▸ **REQUEST 1**
Translate this sentence from the market-sizing thread below into Spanish: "Our web app will cater to individual investors, focusing on stocks."
▸ **REQUEST 2**
Using the market-sizing thread below, decide whether each statement agrees with it. Answer yes or no and quote the deciding words.
(a) The poster has found the number of individual investors in the US.
(b) The reply describes a 10q as a quarterly filing.
(c) The reply suggests looking for reports titled "Initiating Coverage".
>> begin TEXT PROVIDED
Ask HN: How do you determine potential market size for a web app? - yoseph

More specifically, what type of information do you look for to inform your guesstimate?<p>I've started by looking at the analytics of our (future) competitors, specifically unique visitors. This information has varied significantly and am wondering if there are other sources that could help put my guesstimates on a more solid footing..?<p>Our web app will cater to individual investors, focusing on stocks. So, I've tried finding out the number of individual investors in the US, the size of investment information market, etc, without much luck. Any suggestions about what direction to take would be hugely appreciated!<p>I, like many before me, am looking to the HN community for help. :)
======
asanwal
Here are some general ideas (applicable to any space) and then some thoughts
specific to your domain/sector of investment.

General ideas to help sizing efforts in any market:

\- Are there any public market comparables? If yes, their P&L and financial
statements may be useful. Even if there is not a pureplay public competitor,
if they have a business unit that competes with you in some sense, you might
be able to download their 10k (annual report) or 10q (quarterly) and get some
insights in the notes that management must provide or business unit level
financials they might provide. This is available for free on sec.gov or even
Yahoo finance I imagine.

\- If there are public market comparables, look for equity research about
them. In particular, look for reports entitled "Initiating Coverage". These
reports when a bank or fin institution starts covering a company usually start
with a market overview which can be pretty amazing for intel about the market.
>> end TEXT PROVIDED
>> begin COLLECTED DATA
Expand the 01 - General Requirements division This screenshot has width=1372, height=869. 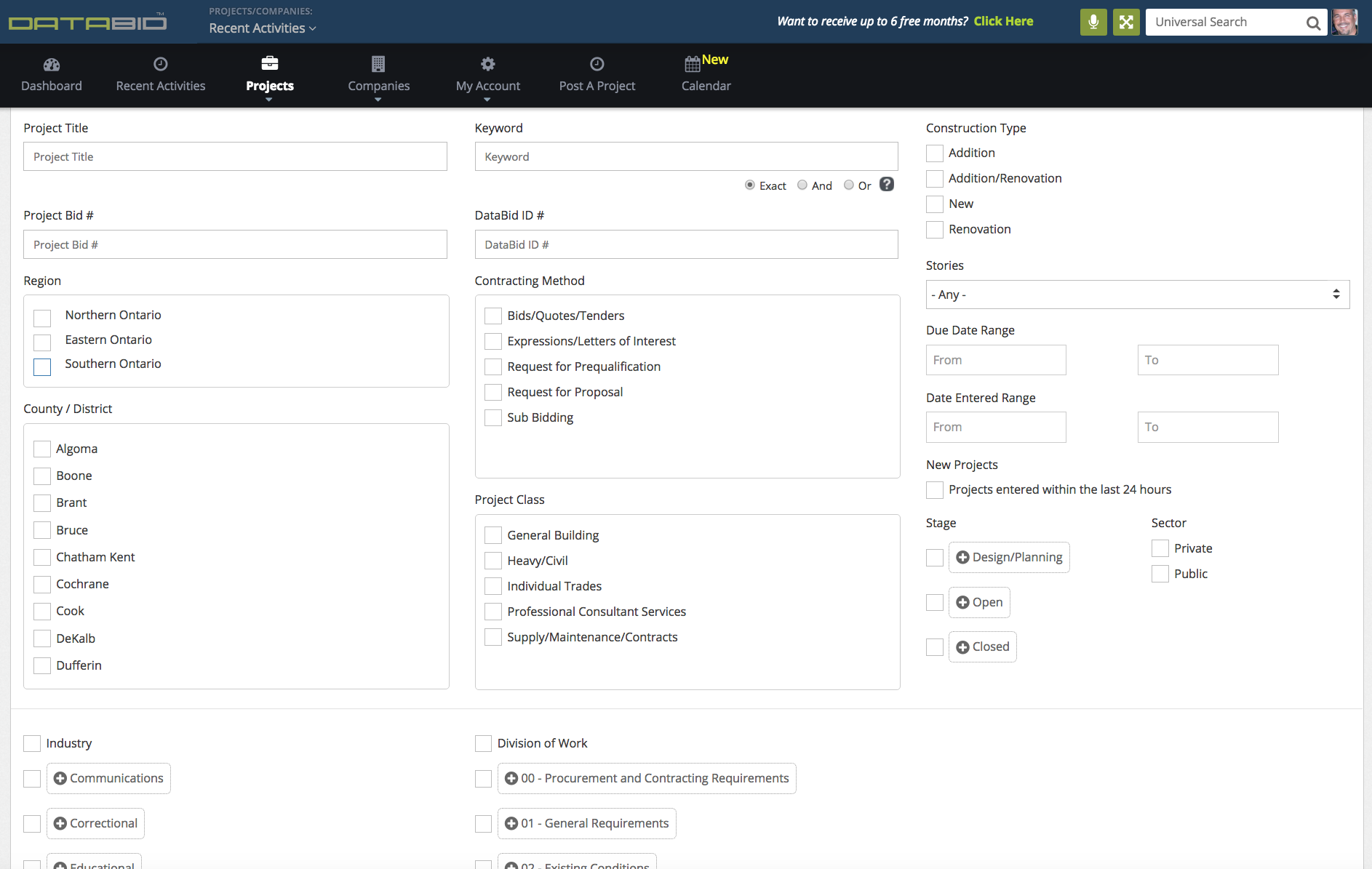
>> end COLLECTED DATA
▸ **WRITTEN ANSWER 1**
Nuestra aplicación web estará dirigida a inversores individuales, con un enfoque en acciones.

▸ **WRITTEN ANSWER 2**
(a) No: "I've tried finding out the number of individual investors in the US, the size of investment information market, etc, without much luck."
(b) Yes: "10q (quarterly)"
(c) Yes: "look for reports entitled "Initiating Coverage""